— start of SUPPLIED TEXT —

I was using a Python script that involved the str.upper() and str.lower() functions when I stumbled upon a strange result. When I passed the letter ᾉ
(capital alpha with dasia and prosgegrammeni, U+1F89) to the upper()
function, the result was ἉΙ
instead of the expected ᾉ
.
Code to reproduce:
print('ᾉ'.upper())
Prints
ἉΙ
Is this an expected behavior or a bug of some sort?
Edit: I replaced with the correct characters.
Inspecting the symbols (for example, using this online tool) tells me you have a U+1F89 GREEK CAPITAL LETTER ALPHA WITH DASIA AND YPROSGEGRAMMENI
(not U+1F88).
Looking up that term, we get a Wikipedia article on iota subscripts:
In uppercase-only environments, it is represented again either as slightly reduced iota (smaller than regular lowercase iota), or as a full-sized uppercase Iota.
You'd need someone with Ancient Greek knowledge to verify this, but at first glance, the result is logically equivalent to what you had initially.
Now, careful reading of the Section 3.13 of the Unicode standard reveals that the symbol you have is actually mentioned explicitly as an exception:
The invocations of canonical decomposition (NFD normalization) before case folding in D145 are to catch very infrequent edge cases. Normalization is not required before casefolding, except for the character U+0345 ncombining greek ypogegrammeni and anycharacters that have it as part of their canonical decomposition, such as
U+1FC3 greek small letter eta with ypogegrammeni
.

— end of SUPPLIED TEXT —
— start of MATERIAL SHOWN —

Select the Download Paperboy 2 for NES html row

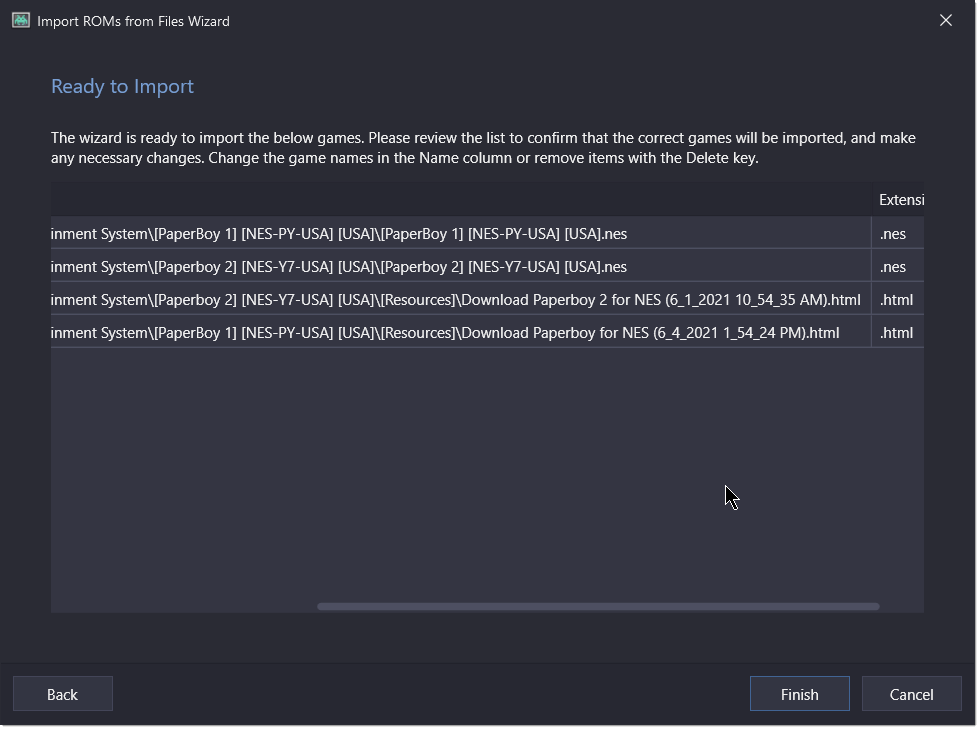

— end of MATERIAL SHOWN —
— start of MATERIAL SHOWN —

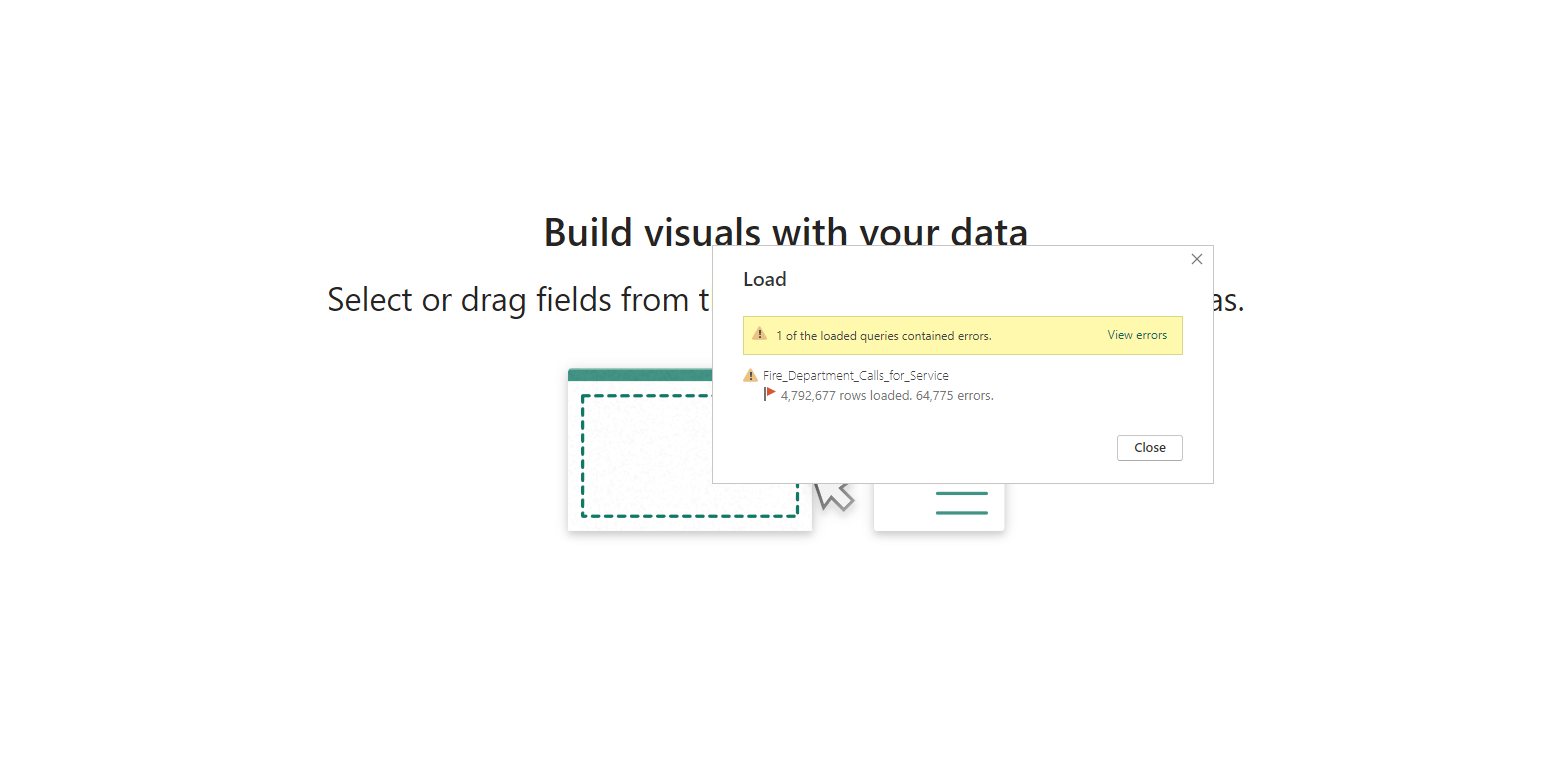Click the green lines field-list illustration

— end of MATERIAL SHOWN —

**REQUIRED TASKS:**
1/ For the thread on Python's upper(), say whether each statement agrees with it, answering yes or no and quoting the deciding words: (a) The character was identified as U+1F88. (b) The reply says normalization is always required before case folding. (c) The reply calls the result logically equivalent to the original input at first glance.
2/ Resume the thread on Python's upper() where it stops.

**TASK RESULTS:**
1/
(a) No: "(not U+1F88)".
(b) No: "Normalization is not required before casefolding, except for the character U+0345".
(c) Yes: "at first glance, the result is logically equivalent to what you had initially."

2/
Moreover, as per Wikipedia,
For use in all-capitals ("uppercase"), Unicode additionally stipulates a special case-mapping rule according to which lowercase letters should be mapped to combinations of the uppercase letter and uppercase iota (ᾳ → ΑΙ). This rule not only replaces the representation of a monophthong with that of a diphthong, but it also destroys the reversibility of any capitalization process in digital environments, as the combination of uppercase letter and uppercase iota would normally be converted back to lowercase letter and lowercase iota.
Apparently you've hit a weird edge case in the Unicode standard, so this is expected, rather than a bug in Python's str.upper()
.